OVER THE NEXT couple of weeks—before the house was sold—each of us took pieces of the homestead with us. Debra planted some of the roses in her front yard. Bill carried away the china closet that had belonged to our parents and to our grandparents before that. Shelia hung Momma’s lace curtains in her own bedroom. Vicki inherited the living room furniture. I got the table my mother and I once shared during those Sunday brunches in her yard.
Slowly, my siblings and I dismantled the place, taking away Tupperware, lamps, photos, draperies, a microwave oven, even our grade school papers.
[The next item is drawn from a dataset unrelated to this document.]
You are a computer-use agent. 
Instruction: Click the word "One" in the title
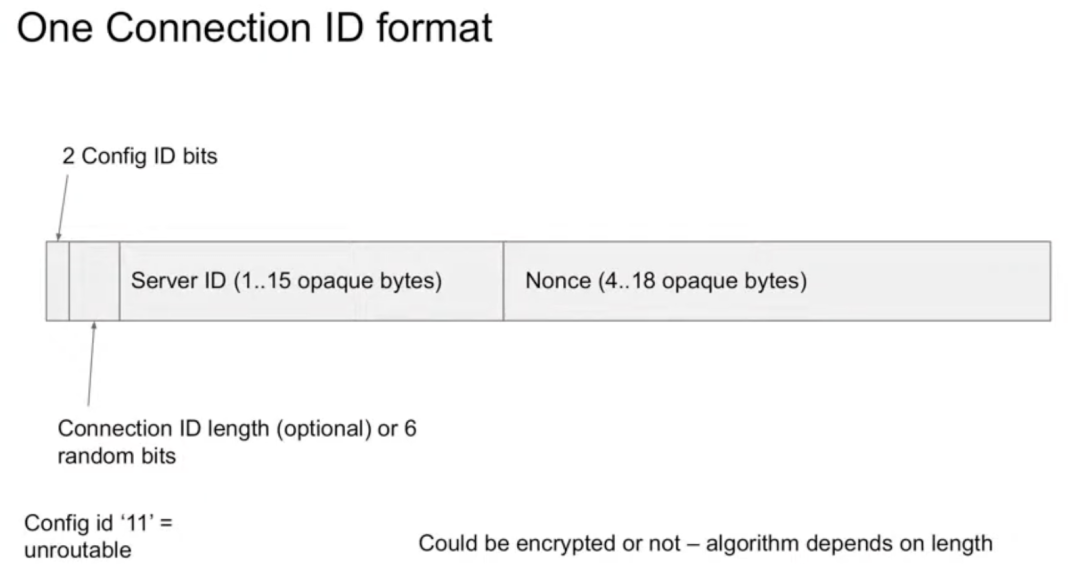coord(53,27)
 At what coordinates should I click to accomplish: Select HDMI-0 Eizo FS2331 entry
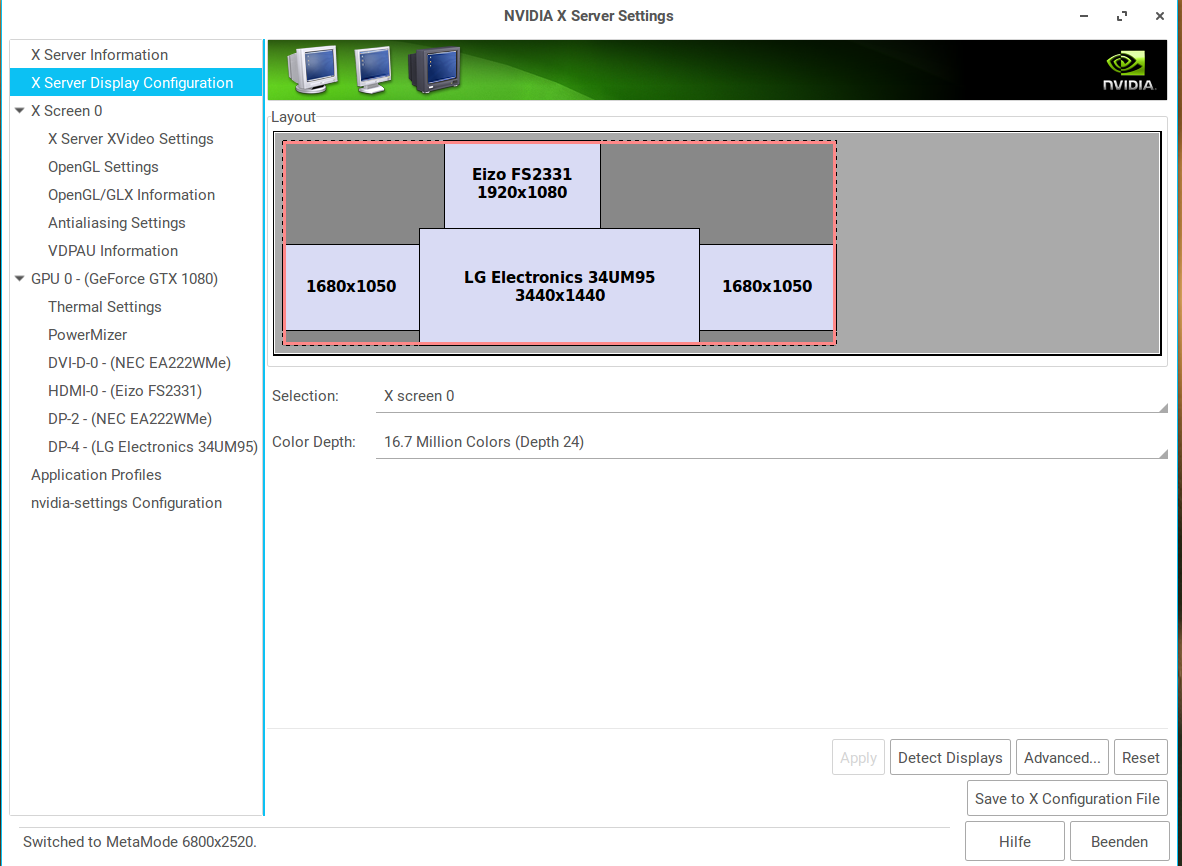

After that, some of us chose to stay away. Bill, who lives in Virginia Beach, thought he would feel better if he didn’t see the house, windows undressed, standing lonely in the middle of overgrown grass, Sondra just walked away, viewing the selling of the house as the beginning of a new chapter of life. Vicki, the youngest of us, wants to move now; she lives down the street from the house and finds it painful to look at.
But some of us wanted to go back one more time. My sister Debra went with her two children, to show them her old bedroom and to tell them how she carved her name on the top branch of the tree that used to sit in the back yard. She was closing the door when she remembered she had accidentally left a slip of paper inside. “I wanted to go back in to get it. But I just couldn’t,” she said. “I said goodbye to the house and goodbye to Momma. I closed the door.”
My sister Carol and I went together. I was carrying out trash when I spotted Carol in the back yard, sitting on the concrete patio on top of our mother’s name, tears streaming down her cheeks. She told me later: “I remembered Daddy being out there early in the morning. The little boy next door would always throw his ball over the fence into the yard and Daddy would always have to get up and throw it back.
“I spotted two balls out there, a basketball and football,” she continued. “I couldn’t remember any of our kids having them recently. I was sitting there crying and the man from next door came out and said, ‘Excuse me, we were having a cookout out here the other day and the kids threw those balls over the fence.’”
When Carol came back inside, we bumped into each other in the narrow hallway leading to the bedrooms.
“How did they raise seven children here?” I asked. The bedrooms, which once looked spacious to me, seemed tiny now.
In the basement, I remembered how I learned to hand-dance by holding onto a pole, my imaginary partner. In the kitchen, I opened the empty refrigerator and thought of how many times I had come by my mom’s to get something to eat, and how my mother never threw away anything until it was covered with mold and I had to ask, “Momma, what is this?”
I remembered rooms the way they once looked, when seven children were running around, vying for space and attention. The laundry room jam-packed with bicycles. The swing sets that used to be in the back yard and how each time we broke one, another one appeared. I remembered my mother’s body being carried out of her bedroom and how I could not look because I knew she would never be there again. Then I whispered goodbye to my mother and my father, and wondered: Where will I go to feel close to you again?
I knew that I would carry them with me, in my heart, everywhere. But as I closed the door to the house, the truth didn’t comfort me.